The DPRK Management Team
In the face of this gathering storm, the DPRK held its Seventh Workers’ Party Congress on May 5 (36 years after the sixth). This was widely
assumed to be an attempt to finally cement the rule of the (approximately) 33-year-old Kim Jong Un, five years after he ostensibly assumed power.
Preparation for the Workers’ Party Congress may have induced Kim (or his advisors) to
undertake the fourth nuclear test in January and the missile launch in February. If so, it is ironic that the two theatrical acts were the final straws that led to the perfect sanctions storm that now threatens the very regime these acts were designed to bolster.
On a side note, Kim’s younger sister, the 29-year-old Kim Yeo Jeong, was expected to
obtain the equivalent of a Ministerial position.
Whether the reconstituted leadership, limited in experience, is up to the challenge of navigating the ship of state through the uncharted
turbulence of a perfect storm remains to be seen.
Plan B, given the united international front?
The North Korean regime has been single-mindedly driving toward establishing what can only be described as a credible nuclear deterrence in a desperate attempt to preserve a
regime that has no long-term plan for viability — but in so doing may have set in motion the very forces it sought to forestall.

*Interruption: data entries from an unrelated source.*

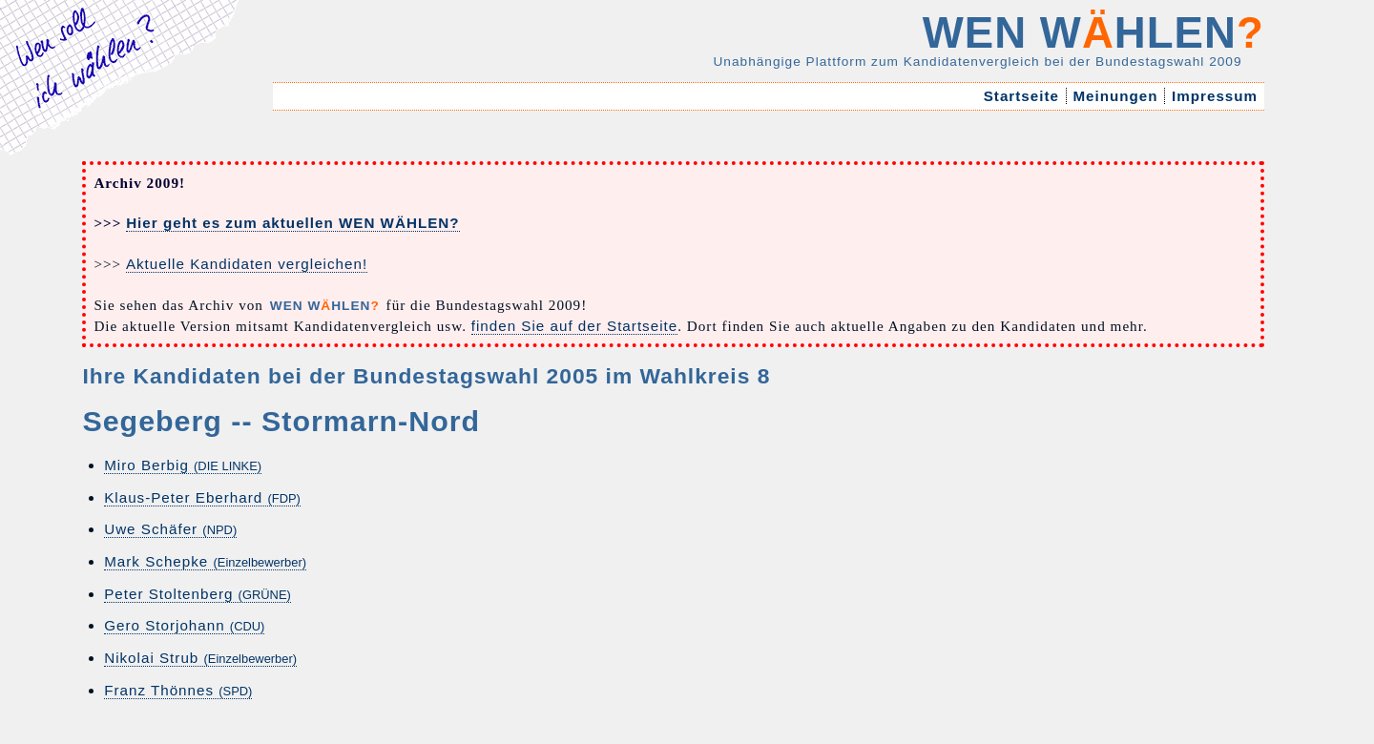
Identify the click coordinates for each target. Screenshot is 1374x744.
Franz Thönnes (178, 690)
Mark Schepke (205, 561)
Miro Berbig (182, 465)
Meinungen (1115, 96)
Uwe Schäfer (170, 529)
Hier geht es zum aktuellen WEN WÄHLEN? (292, 223)
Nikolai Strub (200, 658)
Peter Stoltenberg (197, 594)
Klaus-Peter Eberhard (202, 497)
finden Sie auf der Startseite (574, 326)
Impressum (1214, 96)
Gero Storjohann (184, 625)
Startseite (1021, 96)
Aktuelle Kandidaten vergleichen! (246, 264)
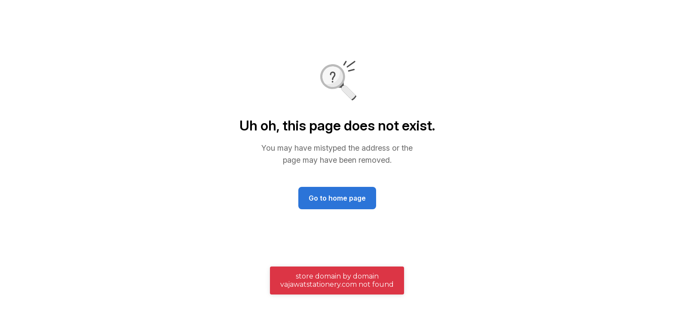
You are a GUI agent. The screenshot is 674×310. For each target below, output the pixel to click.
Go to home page (337, 198)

It now finds itself with precious few options outside the unlikely prospect of developing a credible nuclear deterrence. However, given that the USSR had that and more and still imploded ought to give it room for thought as to what its exit (or end-game) strategy is.
On an intriguing note, its National Defence Commission in early April, while railing against “unilateral sanctions”, said “preparing steps for negotiations” may be more productive than sheer military power per se. The regime may be learning, but is it too little and too late?